Anschließend erfolgt die intrakoronale Diagnostik (IKD). Dabei werden u. a. folgende Parameter detektiert:

  • Anzahl und Lage der Wurzelkanaleingänge,
  • Dentinrisse
  • Frakturen,
  • Perforationen,
  • Resorptionen,
  • Obliterationen,
  • altes Wurzelfüllmaterial und
  • Fragmente.

Im Ergebnis der IKD kann die Verdachtsdiagnose bestätigt, mögliche Komplikationen der endodontischen Therapie erkannt und die Prognose der Behandlung besser eingegrenzt werden. Bestrebungen, den endodontischen Zugang extrem klein zu gestalten, können die IKD behindern oder unmöglich machen.

Beim Anlegen der sekundären Zugangskavität helfen die sogenannte anatomische Landkarte am Pulpakammerboden, ggf. auftretende Blutungen am Kanaleingang durch abgerissenes vitales Gewebe, aufsteigende Bläschen als Zeichen von Gewebeauflösung bei Flutung der Kavität mit Natriumhypochlorid oder auch Anwendung von Färbelösungen wie beispielsweise Methylenblau bei der Orientierung. Cracks und Frakturen des Zahnes können durch Anfärben erkannt werden.

Der EndoExplorer (Komet Dental, Lemgo) ist ein neues rotierendes Hartmetall-Instrument zur Darstellung und Freilegung aller für die endodontische Behandlung relevanten Strukturen. Das Instrument ist in zwei unterschiedlichen Formen erhältlich, EX1 und EX2 (Abb. 13). Die Indikationen des größeren Instrumentes EX2 sind das Abtragen von Dentin beim Anlegen der primären Zugangskavität, das Entfernen von Dentinüberhängen beim Freilegen der Wurzelkanaleingänge und das Anlegen von Führungsrillen zum leichteren Einführen der Aufbereitungsinstrumente.

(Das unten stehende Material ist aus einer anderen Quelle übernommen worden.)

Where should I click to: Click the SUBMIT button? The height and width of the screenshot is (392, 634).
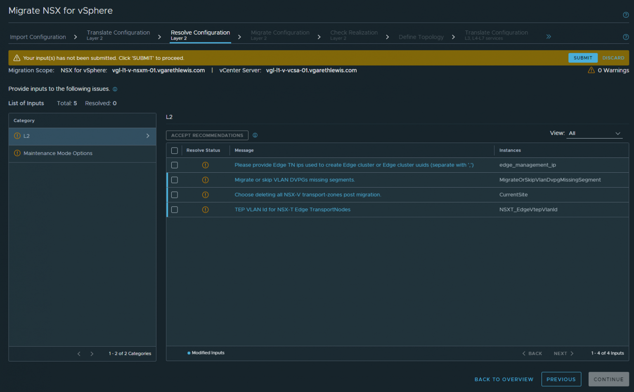(583, 58)
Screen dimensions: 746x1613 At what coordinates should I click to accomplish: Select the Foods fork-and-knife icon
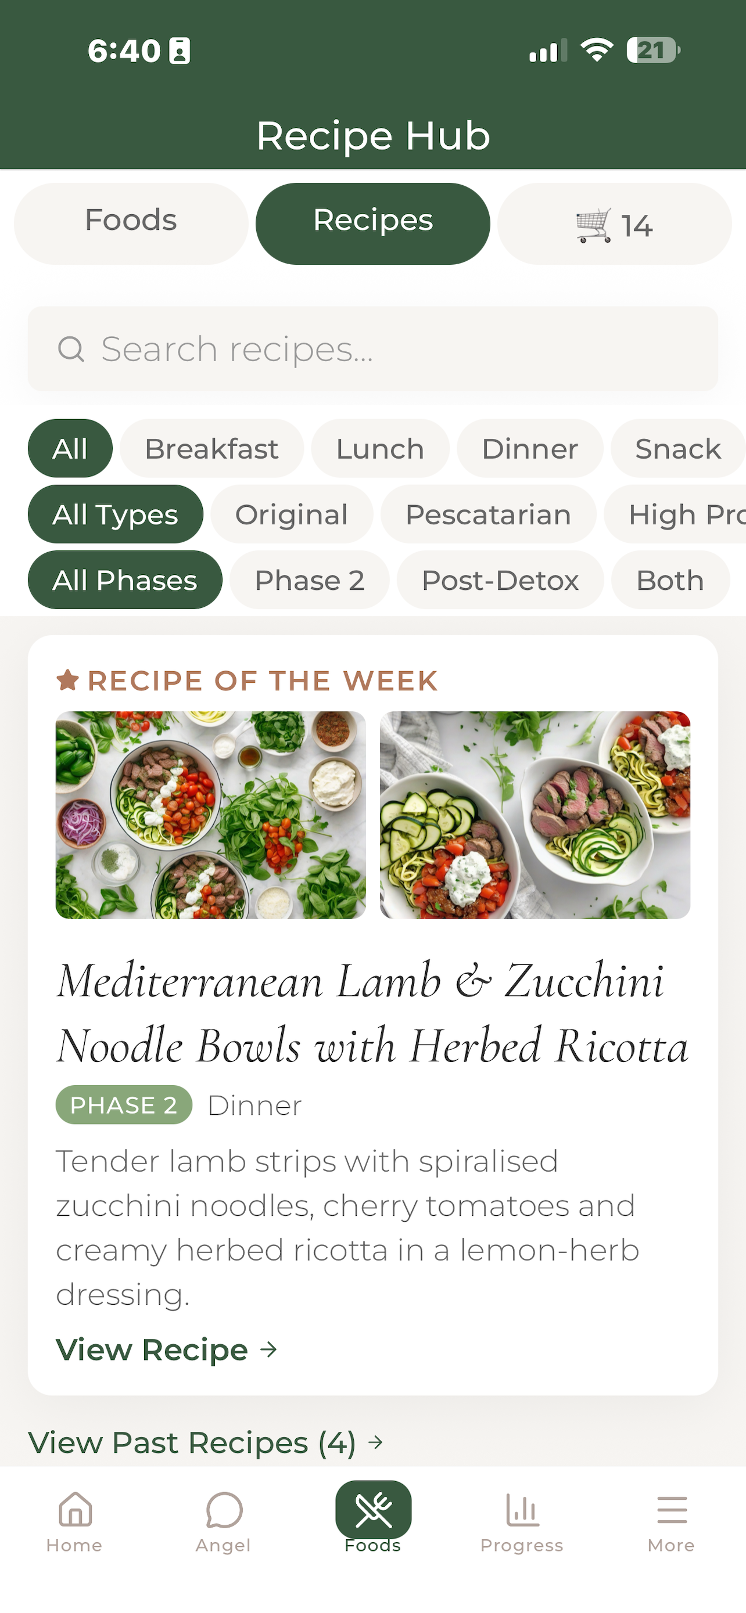(373, 1510)
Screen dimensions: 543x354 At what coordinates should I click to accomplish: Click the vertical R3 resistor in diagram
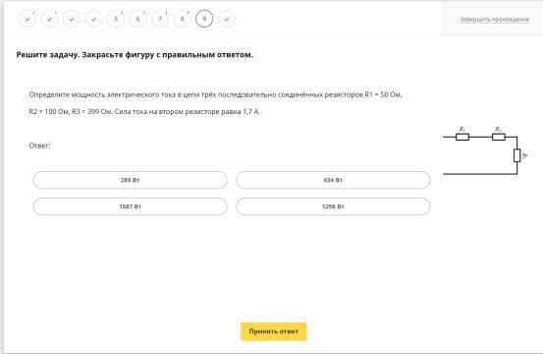pyautogui.click(x=517, y=155)
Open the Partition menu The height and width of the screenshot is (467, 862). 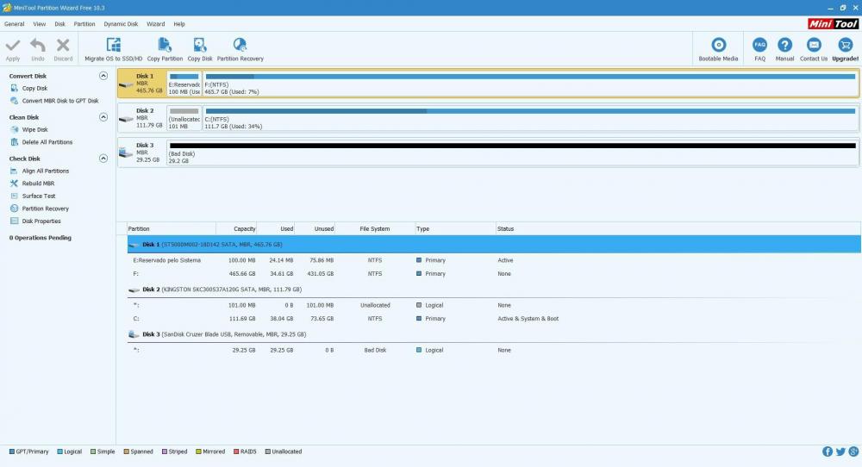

Es eignet sich nach erfolgter Wurzelfüllung für die schonende Reinigung der Kavitätenwände von Sealer- und Guttapercha-Resten. Die Indikationen des Instrumentes EX1 sind die Darstellung der Pulpakammerbodenanatomie, substanzschonende Eröffnung der Wurzelkanaleingänge, Freilegung von obliterierten Wurzelkanaleingängen, Darstellung und Entfernung von Dentikeln sowie die Freilegung von Wurzelstiften und koronal gelegenen Instrumentenfragmenten.

So können obliterierte Wurzelkanaleingänge zielgerichtet gesucht und freigelegt sowie Dentinüberhänge abgetragen werden, um einen geradlinigen Zugang zu allen Wurzelkanaleingängen zu schaffen. Das erleichtert das Einführen der Instrumente und Spülkanülen in die Wurzelkanaleingänge und hilft so, Instrumentenfrakturen durch ungünstige Einführungswinkel zu vermeiden. Durch die Form der Instrumentenspitze des EndoExplorers gelingt ein schonender Substanzabtrag ohne Unterschnitte (Abb. 14 und 15). Damit sorgt die Anwendung des EndoExplorers für aktiven Strukturerhalt des Zahnes.

Nach der Schaffung des geradlinigen Zuganges zu allen Wurzelkanälen erfolgten im dargestellten Behandlungsfall am Zahn 14 die Arbeitsschritte Aufbereitung und intrakanaläre Diagnostik, Desinfektion und Füllung der Wurzelkanäle. Die Aufbereitung der Wurzelkanäle erfolgte nach Gleitpfaderstellung mit dem PathGlider, koronal mit dem Opener, im mittleren und apikalen Wurzeldrittel mit F6 SkyTaper-Instrumenten bis zur ISO-Größe 30. Nach Desinfektion und passiver Ultraschallaktivierung erfolgte die thermoplastische Wurzelfüllung nach Schilder (Abb. 16).

EndoGuard Präparationsset Zugangskavität Wurzelfüllung

Fazit

Die Instrumente EndoGuard und EndoExplorer unterstützen den Behandler beim substanzschonenden, strukturerhaltenden Anlegen der primären und sekundären Zugangskavität sowie bei der tertiären Darstellung von akzessorischen Wurzelkanalsystemen und Isthmen. Damit tragen sie neben der optischen Vergrößerung gekoppelt mit guter Ausleuchtung des Arbeitsfeldes maßgeblich zum Erfolg der endodontischen Behandlung bei.